This page last changed on Aug 05, 2005 by [email protected].

Filters Quick Reference

Configuring Filters

Filters can be used to express the rules that control how routers behave. Mule has the following default filters -


PayloadTypeFilter

will check the class type of the payload object inside an event.

<filter expectedType="java.lang.String" 
      className="org.mule.routing.filters.PayloadTypeFilter"/>


RegExFilter

will apply a regular pattern to the event payload. The filter will do a toString() on the event payload, so users may also want to apply a PayloadTypeFilter as well to the event using an AndFilter to make sure the event payload is a String.

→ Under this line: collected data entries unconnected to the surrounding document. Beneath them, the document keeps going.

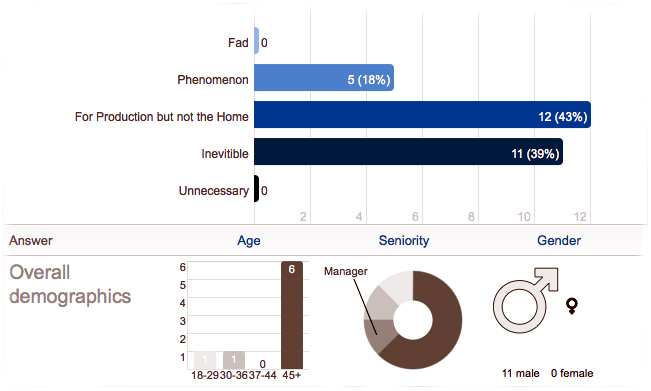Click the Answer column header
Image resolution: width=651 pixels, height=391 pixels.
(x=31, y=241)
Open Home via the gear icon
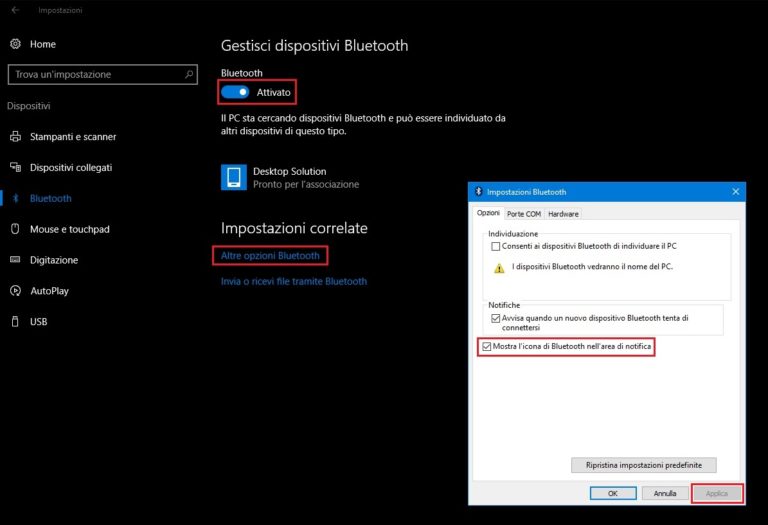 pos(15,44)
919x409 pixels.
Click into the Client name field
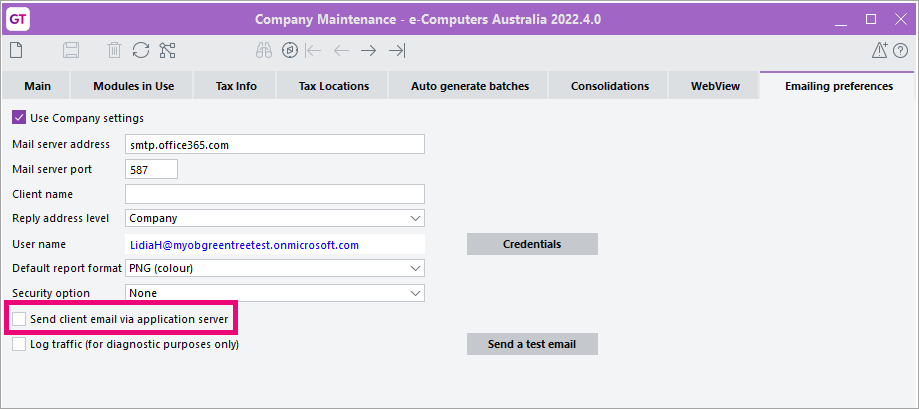(x=274, y=194)
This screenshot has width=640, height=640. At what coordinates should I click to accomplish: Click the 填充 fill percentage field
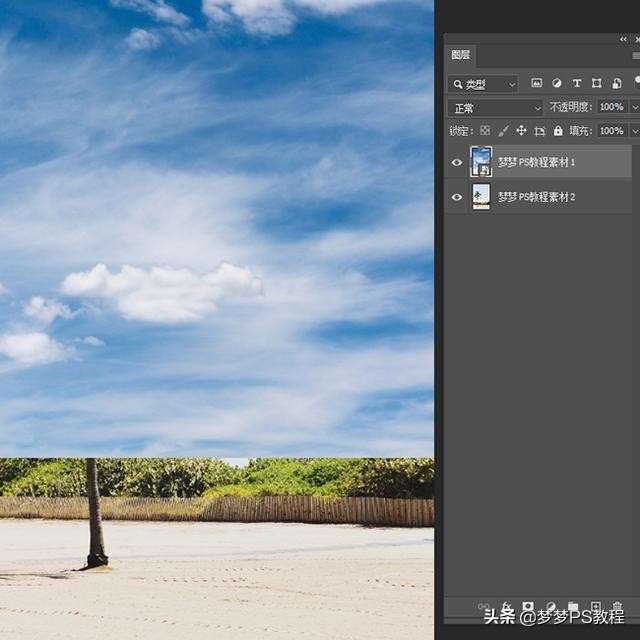(x=610, y=131)
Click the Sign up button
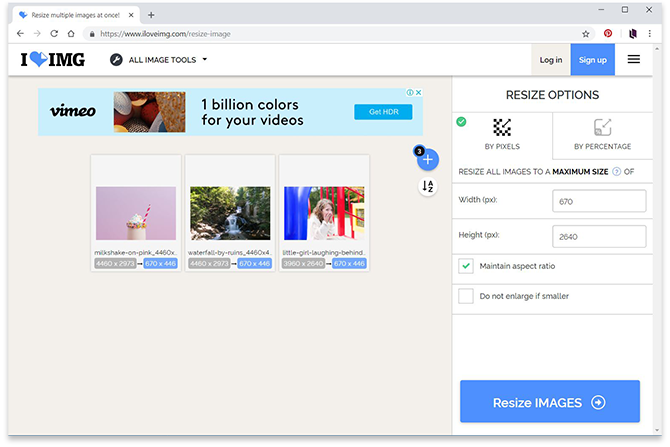Viewport: 670px width, 447px height. 593,60
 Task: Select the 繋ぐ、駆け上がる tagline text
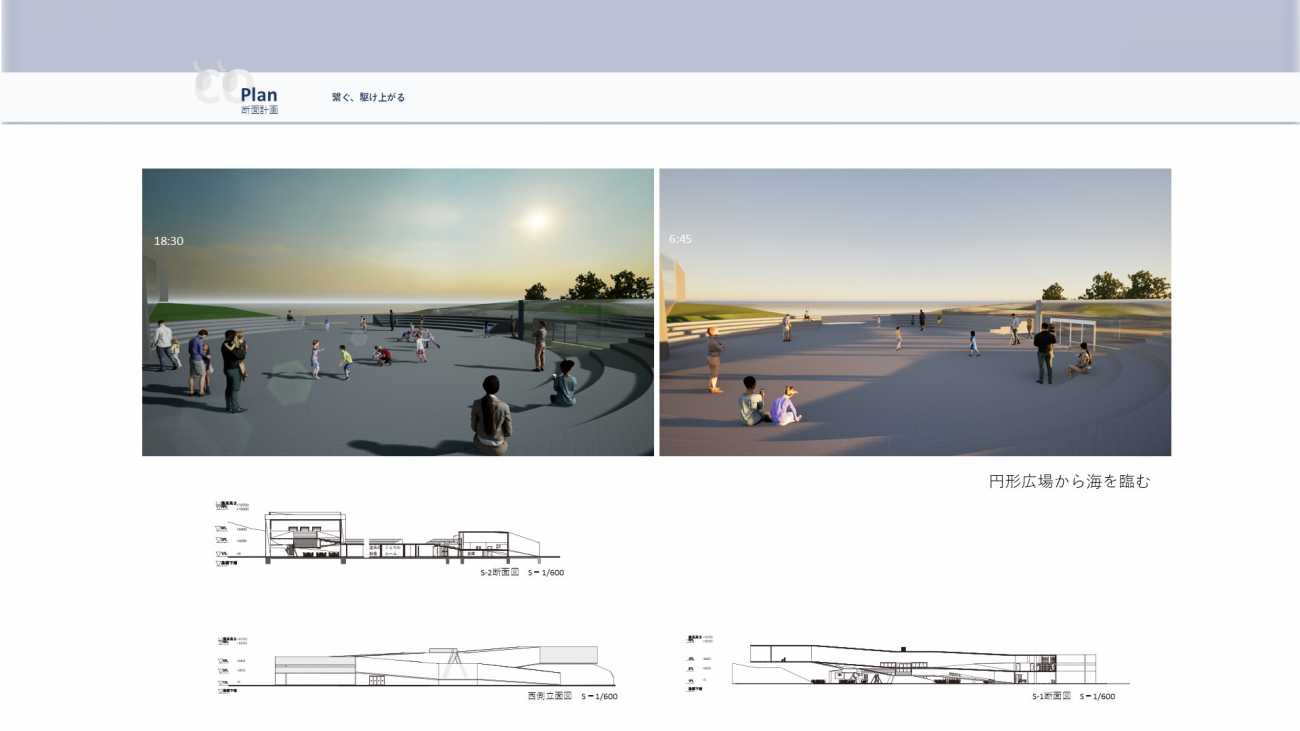pyautogui.click(x=368, y=98)
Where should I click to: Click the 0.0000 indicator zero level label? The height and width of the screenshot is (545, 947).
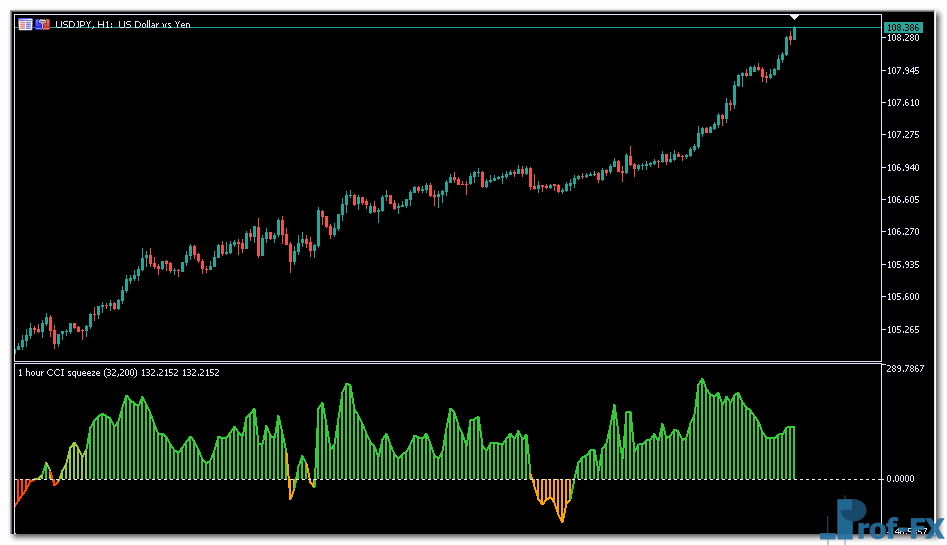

<filter pattern="the quick brown (.*)" 
    className="org.mule.routing.filters.RegExFilter"/>


WildcardFilter

will apply a wildcard pattern to the event payload. The filter will do a toString() on the event payload, so users may also want to apply a PayloadTypeFilter as well to the event using an AndFilter to make sure the event payload is a String.

For the string "the quick brown fox jumped over the lazy dog" the following patterns would match -

  • *x jumped over the lazy dog
  • the quick*
  • *fox*
<filter pattern="the quick brown *" 
    className="org.mule.routing.filters.WildcardFilter"/>


JXPathFilter

JXPath is an XPath interpreter that can apply XPath expressions to xml dom objects or any other object graph. For more information about JXpath see the user guide. Also there is a good XPath tutorial at zvon.

<filter expression="(msg/header/resultcode)='success'"   
  className="org.mule.routing.filters.xml.JXPathFilter"/>

It is possible to set other JXPath context properties on the filter. Two of the important ones are namespaces and value which is used to compare to the result of the XPath expression (value is 'true' by default).

<filter expression="msg/header/resultcode"   
  className="org.mule.routing.filters.xml.JXPathFilter">
    <properties>
        <property name="value" value="success"/>
        <map name="namespaces">
            <propety name="foo" value="http://www.foo.org/ns"/>
        </map>
    </properties>
</filter>


MessagePropertyFilter

This filter allows you add logic to your routers based on the value of one or more properties of a Message. This can be very powerful because Message properties of the underlying message are exposed meaning you can reference any transport-specific or user defined property. So for an Http event you can match one or more Http Headers; the same applies for all other message types such as Jms or email.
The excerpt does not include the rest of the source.